Les premières obligations de projet rehaussées par la BEI ont dû être remboursées en avance
Les investisseurs qui avaient parié sur les premières obligations de projet soutenues par la Banque européenne d’investissement (BEI) ont été remboursés près de 20 ans plus tôt que prévu. L’émetteur des titres a renoncé à développer le projet de stockage souterrain de gaz au large des côtes espagnoles, baptisé Castor, alors que des injections de gaz sous la mer ont été tenues responsables d’une multitude de séismes.
A l’été 2013, Watercraft Capital, un véhicule adossé au concessionnaire du projet, Escal, lui-même détenu par ACS et Dundee Energy, avait émis 1,4 milliard d’euros d’obligations de projets dues en décembre 2034 et assorties d’un taux fixe de 5,756%. Les titres avaient été notés BBB + par Fitch et BBB par Standard & Poor’s grâce à une garantie de 200 millions d’euros accordée par la BEI. L’institution avait aussi investi à hauteur de 300 millions d’euros dans les obligations.
En septembre, soit quelques semaines à peine après l’émission, le gouvernement espagnol a décidé de suspendre les activités du projet Castor après la survenance de centaines de tremblements de terre. Ceux-ci ont ensuite été attribués par des experts aux injections de gaz réalisées pour le projet. A l’été 2014, la société Escal a décidé d’abandonner la concession qui lui avait été attribuée pour trente ans. Fitch a dégradé les obligations de projet tandis que S&P les a placées sous surveillance négative.

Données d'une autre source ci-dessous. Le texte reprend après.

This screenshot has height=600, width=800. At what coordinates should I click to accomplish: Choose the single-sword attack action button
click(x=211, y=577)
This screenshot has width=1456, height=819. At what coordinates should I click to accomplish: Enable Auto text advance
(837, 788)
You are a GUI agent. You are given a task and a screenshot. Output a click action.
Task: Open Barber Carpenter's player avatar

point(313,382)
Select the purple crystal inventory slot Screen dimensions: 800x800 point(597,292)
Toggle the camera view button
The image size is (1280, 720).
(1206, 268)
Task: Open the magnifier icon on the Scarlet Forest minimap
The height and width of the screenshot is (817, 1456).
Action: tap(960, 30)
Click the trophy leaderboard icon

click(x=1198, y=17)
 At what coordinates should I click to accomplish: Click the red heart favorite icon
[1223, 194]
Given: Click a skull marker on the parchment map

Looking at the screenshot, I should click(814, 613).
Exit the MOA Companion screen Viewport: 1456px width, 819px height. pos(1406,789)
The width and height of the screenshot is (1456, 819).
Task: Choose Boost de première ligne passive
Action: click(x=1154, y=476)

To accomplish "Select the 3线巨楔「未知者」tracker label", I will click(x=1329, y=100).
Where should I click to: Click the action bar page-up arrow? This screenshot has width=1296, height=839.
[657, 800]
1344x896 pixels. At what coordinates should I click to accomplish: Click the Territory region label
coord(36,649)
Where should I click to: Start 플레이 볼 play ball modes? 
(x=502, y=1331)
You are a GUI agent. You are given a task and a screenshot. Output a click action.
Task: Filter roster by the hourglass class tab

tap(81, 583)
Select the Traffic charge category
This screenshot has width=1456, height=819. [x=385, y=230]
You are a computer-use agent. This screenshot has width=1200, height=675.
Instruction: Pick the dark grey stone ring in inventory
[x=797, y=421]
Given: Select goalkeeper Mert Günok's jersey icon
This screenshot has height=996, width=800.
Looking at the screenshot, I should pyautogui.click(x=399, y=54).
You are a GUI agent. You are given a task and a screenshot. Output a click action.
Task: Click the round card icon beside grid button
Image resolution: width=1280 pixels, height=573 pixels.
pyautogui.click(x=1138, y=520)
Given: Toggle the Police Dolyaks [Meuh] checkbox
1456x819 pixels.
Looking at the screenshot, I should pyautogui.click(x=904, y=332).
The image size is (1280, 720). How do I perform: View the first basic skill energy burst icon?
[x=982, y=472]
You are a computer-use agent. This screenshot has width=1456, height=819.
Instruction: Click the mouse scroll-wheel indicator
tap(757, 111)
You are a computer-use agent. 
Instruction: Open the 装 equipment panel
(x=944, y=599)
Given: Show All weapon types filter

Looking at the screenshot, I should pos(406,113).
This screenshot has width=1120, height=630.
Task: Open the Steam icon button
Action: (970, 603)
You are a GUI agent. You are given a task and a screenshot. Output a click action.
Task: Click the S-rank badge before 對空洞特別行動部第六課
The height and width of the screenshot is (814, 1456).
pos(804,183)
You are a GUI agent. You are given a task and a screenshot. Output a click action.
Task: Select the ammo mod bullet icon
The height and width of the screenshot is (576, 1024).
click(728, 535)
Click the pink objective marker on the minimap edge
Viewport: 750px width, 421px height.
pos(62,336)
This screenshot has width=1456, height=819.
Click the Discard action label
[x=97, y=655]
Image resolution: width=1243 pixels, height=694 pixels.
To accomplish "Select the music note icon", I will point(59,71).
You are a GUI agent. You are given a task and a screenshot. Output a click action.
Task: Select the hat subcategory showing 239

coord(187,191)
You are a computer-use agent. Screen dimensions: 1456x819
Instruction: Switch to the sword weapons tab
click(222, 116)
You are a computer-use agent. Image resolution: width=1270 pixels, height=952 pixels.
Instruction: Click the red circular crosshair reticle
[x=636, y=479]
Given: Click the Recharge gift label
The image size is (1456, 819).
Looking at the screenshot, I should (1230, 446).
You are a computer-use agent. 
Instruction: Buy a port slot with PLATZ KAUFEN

Si l’abandon ouvrait droit à une compensation de la part de l’Etat, ce type de «mécanisme d’indemnisation n’a jamais été testé et nous ne sommes pas certains que les paiements seront faits à temps», faisait alors valoir S&P. En octobre dernier, le gouvernement a cependant acté le fait qu’Escal pouvait bénéficier d’une indemnisation de 1,35 milliard d’euros. Celle-ci a été versée par Enagas Transporte, laquelle retrouvera sa mise grâce à une augmentation des tarifs de la facture de gaz pour les consommateurs pendant les trente prochaines années.
Restait à combler la différence entre le montant des obligations et des intérêts d’une part, et l’indemnisation d’autre part. Si la société ACS qui portait le projet ne l’avait pas fait, Standard & Poor’s s’attendait à ce que ce soit la BEI. ACS a cependant déboursé la somme manquante et le remboursement des obligations a eu lieu ce lundi.